As has been noted on more than one occasion in these pages, concentrating too much of the creative process in one person can result in a production that lacks the balancing insights and suggestions so vitally needed to fully flesh out a promising idea.
This is especially true, it seems, in comedies—so many of the cinema’s vrai howlers have had the benefit of at least two writers while many hit sitcoms engage a team of jokesmiths and use their combined talents to tickle viewers’ funny bones week in and week out.
In the case of director/writer/producer/editor/star Paul Gordon’s tale of a man of letters reinventing himself as a purveyor of “organic, mostly vegetarian” food cart fare, the opening scenes offer hope for all kinds of humour ahead, but—like the later description of vegan cookies—doesn’t have enough flavouring to whet the appetite for more.
Very like his central character, Bill, Gordon gradually pushes his audience to the exits due largely to a shortage of believability as the film’s situations, attitudes and actions of his too black-and-white characters unfold.
Curiously, the highlight was the recitation of the poem, “Chasm,” and its miserable alliteration stemming from bruised, bouncing buttocks.

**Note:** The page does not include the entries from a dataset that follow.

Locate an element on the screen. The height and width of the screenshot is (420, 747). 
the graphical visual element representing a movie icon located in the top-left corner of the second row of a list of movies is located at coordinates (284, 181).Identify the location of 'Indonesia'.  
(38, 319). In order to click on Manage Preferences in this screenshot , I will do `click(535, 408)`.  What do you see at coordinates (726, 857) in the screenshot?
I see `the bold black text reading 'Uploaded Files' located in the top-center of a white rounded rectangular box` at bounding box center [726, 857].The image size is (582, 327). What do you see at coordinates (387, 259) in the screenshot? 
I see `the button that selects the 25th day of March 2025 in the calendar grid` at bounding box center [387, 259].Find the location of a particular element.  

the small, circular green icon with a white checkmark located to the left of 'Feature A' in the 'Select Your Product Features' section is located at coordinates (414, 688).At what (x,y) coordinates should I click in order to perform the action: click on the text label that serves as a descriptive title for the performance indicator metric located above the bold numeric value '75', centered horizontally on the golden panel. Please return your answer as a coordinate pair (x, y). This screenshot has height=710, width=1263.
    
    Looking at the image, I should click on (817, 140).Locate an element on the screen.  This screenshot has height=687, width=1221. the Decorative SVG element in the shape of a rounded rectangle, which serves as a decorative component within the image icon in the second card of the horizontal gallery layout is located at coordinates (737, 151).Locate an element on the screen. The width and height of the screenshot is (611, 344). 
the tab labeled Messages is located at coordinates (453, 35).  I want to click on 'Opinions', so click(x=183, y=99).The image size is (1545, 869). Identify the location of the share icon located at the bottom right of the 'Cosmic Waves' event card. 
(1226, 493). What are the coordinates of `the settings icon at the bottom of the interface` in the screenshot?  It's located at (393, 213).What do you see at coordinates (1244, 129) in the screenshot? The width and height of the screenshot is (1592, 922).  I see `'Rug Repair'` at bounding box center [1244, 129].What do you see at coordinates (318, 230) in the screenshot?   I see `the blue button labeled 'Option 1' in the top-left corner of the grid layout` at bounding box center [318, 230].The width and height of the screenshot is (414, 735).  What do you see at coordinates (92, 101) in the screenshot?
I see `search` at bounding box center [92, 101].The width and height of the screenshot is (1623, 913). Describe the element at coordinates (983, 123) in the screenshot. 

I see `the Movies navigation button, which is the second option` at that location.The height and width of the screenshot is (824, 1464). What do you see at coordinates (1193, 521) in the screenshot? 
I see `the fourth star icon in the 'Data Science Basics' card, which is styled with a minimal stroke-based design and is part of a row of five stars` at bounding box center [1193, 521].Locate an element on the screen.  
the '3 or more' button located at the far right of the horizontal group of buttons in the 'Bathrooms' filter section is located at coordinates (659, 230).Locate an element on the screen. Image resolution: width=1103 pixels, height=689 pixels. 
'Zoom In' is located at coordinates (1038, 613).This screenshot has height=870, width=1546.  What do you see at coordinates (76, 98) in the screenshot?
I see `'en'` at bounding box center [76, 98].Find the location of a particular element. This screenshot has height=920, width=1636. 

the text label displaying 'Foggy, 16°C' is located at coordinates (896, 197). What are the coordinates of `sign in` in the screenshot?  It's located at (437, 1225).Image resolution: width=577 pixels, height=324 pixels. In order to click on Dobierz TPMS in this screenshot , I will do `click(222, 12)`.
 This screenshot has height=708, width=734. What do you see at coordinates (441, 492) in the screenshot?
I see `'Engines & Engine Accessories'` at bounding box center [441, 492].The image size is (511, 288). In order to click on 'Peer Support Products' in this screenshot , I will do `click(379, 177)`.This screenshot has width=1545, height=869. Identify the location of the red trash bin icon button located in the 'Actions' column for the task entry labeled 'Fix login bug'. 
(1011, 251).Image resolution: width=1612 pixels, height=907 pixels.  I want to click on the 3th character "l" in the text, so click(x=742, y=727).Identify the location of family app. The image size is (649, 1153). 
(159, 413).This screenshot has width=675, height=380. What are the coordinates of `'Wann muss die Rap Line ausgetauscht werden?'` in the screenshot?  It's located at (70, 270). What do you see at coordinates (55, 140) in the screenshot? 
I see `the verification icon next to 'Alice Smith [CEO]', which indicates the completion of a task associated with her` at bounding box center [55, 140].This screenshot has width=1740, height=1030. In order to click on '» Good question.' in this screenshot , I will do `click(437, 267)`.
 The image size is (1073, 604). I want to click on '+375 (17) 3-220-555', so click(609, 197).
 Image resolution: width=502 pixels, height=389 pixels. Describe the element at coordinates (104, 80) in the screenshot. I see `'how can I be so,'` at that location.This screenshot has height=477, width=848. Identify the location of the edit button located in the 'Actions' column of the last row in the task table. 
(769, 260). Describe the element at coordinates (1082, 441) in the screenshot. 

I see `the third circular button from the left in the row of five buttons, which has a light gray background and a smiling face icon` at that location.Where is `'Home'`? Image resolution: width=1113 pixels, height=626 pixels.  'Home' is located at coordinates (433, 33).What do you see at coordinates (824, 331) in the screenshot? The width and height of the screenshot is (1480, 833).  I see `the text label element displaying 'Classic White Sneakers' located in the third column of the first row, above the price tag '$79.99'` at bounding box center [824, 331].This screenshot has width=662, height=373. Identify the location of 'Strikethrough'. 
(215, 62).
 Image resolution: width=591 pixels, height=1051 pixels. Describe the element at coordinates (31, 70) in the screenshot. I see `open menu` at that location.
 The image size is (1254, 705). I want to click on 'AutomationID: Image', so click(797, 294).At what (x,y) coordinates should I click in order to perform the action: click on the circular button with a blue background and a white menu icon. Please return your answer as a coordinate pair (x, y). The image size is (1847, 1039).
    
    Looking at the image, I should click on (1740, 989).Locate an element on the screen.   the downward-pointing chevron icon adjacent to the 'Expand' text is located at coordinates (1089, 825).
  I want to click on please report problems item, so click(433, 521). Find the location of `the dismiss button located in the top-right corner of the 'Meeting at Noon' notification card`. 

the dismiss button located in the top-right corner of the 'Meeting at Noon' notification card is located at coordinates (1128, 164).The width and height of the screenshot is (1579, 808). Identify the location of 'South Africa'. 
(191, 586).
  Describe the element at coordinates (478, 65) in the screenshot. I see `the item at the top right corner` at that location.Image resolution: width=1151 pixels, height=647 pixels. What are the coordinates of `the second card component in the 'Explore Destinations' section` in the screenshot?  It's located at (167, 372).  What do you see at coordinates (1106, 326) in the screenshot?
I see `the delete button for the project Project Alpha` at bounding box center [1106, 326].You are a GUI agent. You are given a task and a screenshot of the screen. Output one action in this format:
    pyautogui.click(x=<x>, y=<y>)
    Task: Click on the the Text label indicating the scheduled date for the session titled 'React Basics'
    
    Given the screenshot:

Tellingly, Bill’s comment, “the humour didn’t jump right out at you” to his astonished date (Liz Fisher gallantly worked her way through the one-dimensional personality) unwittingly summed up these proceedings in a nutshell. No one was convincingly able to “take life by the sac.”
Losing first principles—as witness abandoning healthy eats for unregulated wieners as the solitary upright fell to its lowest tone—only to suddenly reclaim and embrace betrayals past, gave the ending a false front in search of a pay-off gag that never came.